Под знойным южным солнцем труп убитого быстро разлагается, а убийца – Я – пьет теплую воду из его фляги: «Ты спасаешь меня, моя жертва!..»
Рассказ тотчас напечатали «Отечественные записки», главный тогдашний журнал.
И – как принято обозначать – проснулся знаменитым.
Его – начало.
Имя Всеволода Гаршина, вчера никому неведомое, восторженно повторяла читающая Россия.
В фотографическом заведении, где он недавно снимался, нарасхват разбирали портрет молодого человека в серой солдатской шинели.
Глава вторая
Мне пришло в голову написать книгу о Гаршине задолго до того, как я взялся ее писать.
Это не было решение. Это была – мечта.
Время, о котором речь, не побуждало меня принимать такое решение.
Воздух вокруг сгущался, тяжелел, – я чувствовал это.
Советский Союз испытал ядерное оружие.
Меня направили из части, где я тогда служил, на офицерские курсы – сдавать лейтенантские экзамены.
Я боялся, что после присвоения звания меня домой не отпустят – оставят в кадрах.
Начальник курсов, полковник Каныгин, лицом замечательно похожий на маршала Жукова, в дружеской беседе меня успокаивал: войну лучше начинать не дома, а у себя в части.
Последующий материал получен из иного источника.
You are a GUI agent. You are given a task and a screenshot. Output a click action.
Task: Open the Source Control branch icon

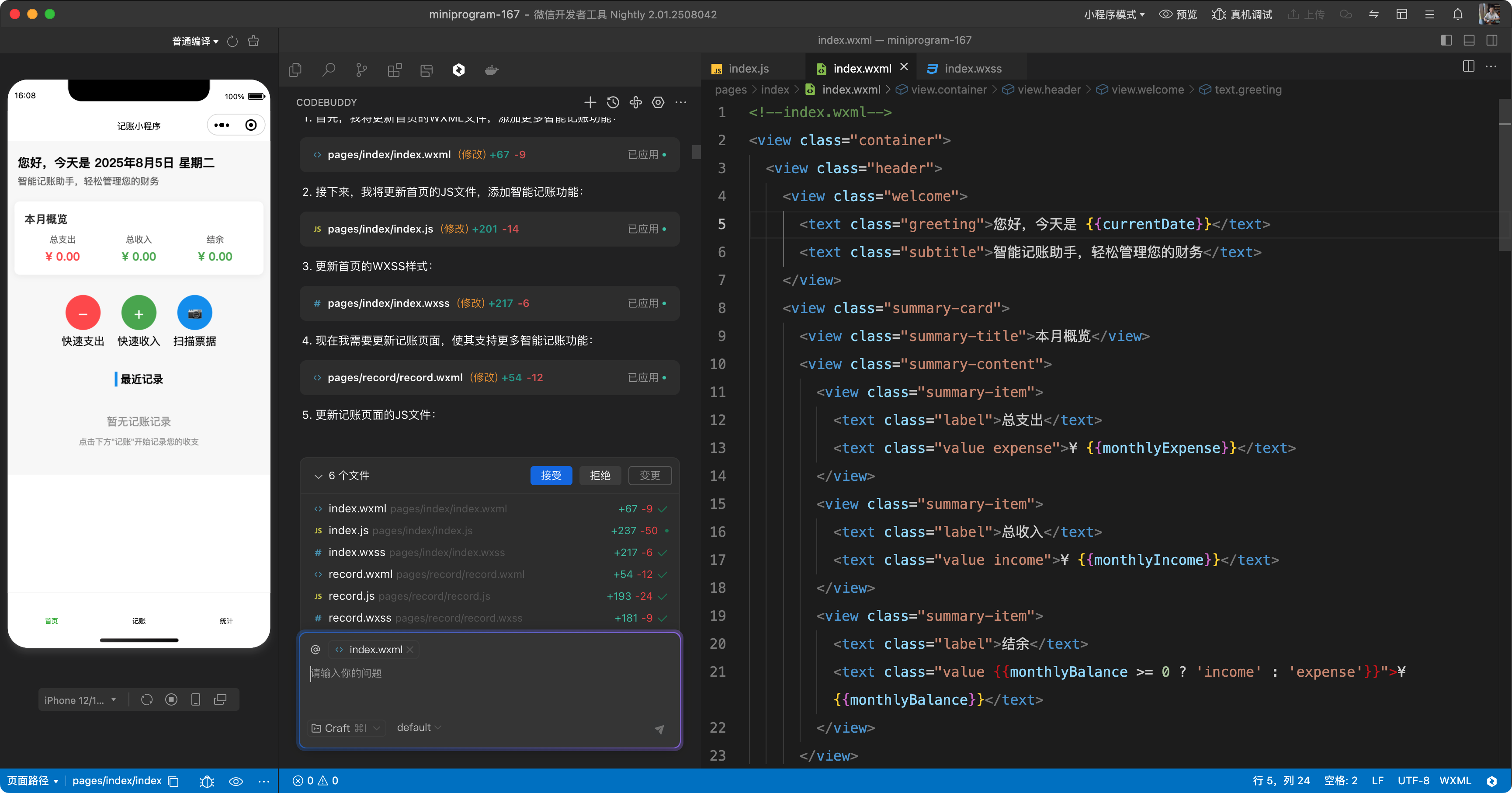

Из дома тебя выхватят и швырнут, куда попало, а в части ты уже на своем месте – все тебя знают и ты всё знаешь.
…Темной полярной ночью я полз на брюхе по заснеженной равнине тундры от Камня в сторону Научного Центра.
Центр располагался у подножия северных гор, в стороне от города, в котором стояла наша часть.
Нужно было доехать на автобусе до конечной остановки и оттуда пешком еще километра полтора по хорошей дороге. Но можно было сократить путь: сойти несколько раньше – у Камня – и отшагать те же полтора километра проложенной напрямик через тундру тропой.
Я ездил в Научный Центр к моему московскому приятелю Грише Б., биохимику. По окончании института Гришу распределили работать на Север. По тем временам хорошее распределение: платили полярную надбавку, на комнату в Москве давали бронь.
Гриша был уверен, что похож на Маяковского: высокий, широкоплечий, четкие, несколько резкие, черты лица.
Маяковского он обожал: знал десятки его стихов на память, читал со сцены и в компании, то и дело цитировал, маленькую красную книжечку сочинений поэта постоянно носил в кармане, как благочестивый проповедник Евангелие. Теперь бы его назвали фаном, в ту пору такого слова в нашем языке еще не было. Таких фанов Маяковского появилось много среди молодежи в тридцатые годы, после самоубийственного выстрела. В сороковые, тем более – в пятидесятые число их поубавилось: поэт изымался из личного обожествления, будучи назначен одним из центральных образов государственного идеологического иконостаса.
Я рвался к Грише не для того, чтобы обсуждать подробности жизни и творчества Маяковского.